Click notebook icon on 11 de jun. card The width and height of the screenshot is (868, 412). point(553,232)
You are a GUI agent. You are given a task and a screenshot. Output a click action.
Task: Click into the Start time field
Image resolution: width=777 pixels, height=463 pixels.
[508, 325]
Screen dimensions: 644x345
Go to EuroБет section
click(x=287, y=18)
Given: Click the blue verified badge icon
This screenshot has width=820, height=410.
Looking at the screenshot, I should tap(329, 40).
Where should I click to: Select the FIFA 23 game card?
####################
How to complete this task: Every record here must be output exactly, word for word.

Solution for this task:
Click notebook icon on 11 de jun. card The width and height of the screenshot is (868, 412). point(553,232)
You are a GUI agent. You are given a task and a screenshot. Output a click action.
Task: Click into the Start time field
Image resolution: width=777 pixels, height=463 pixels.
[508, 325]
Screen dimensions: 644x345
Go to EuroБет section
click(x=287, y=18)
Given: Click the blue verified badge icon
This screenshot has width=820, height=410.
Looking at the screenshot, I should tap(329, 40).
Where should I click to: Select the FIFA 23 game card?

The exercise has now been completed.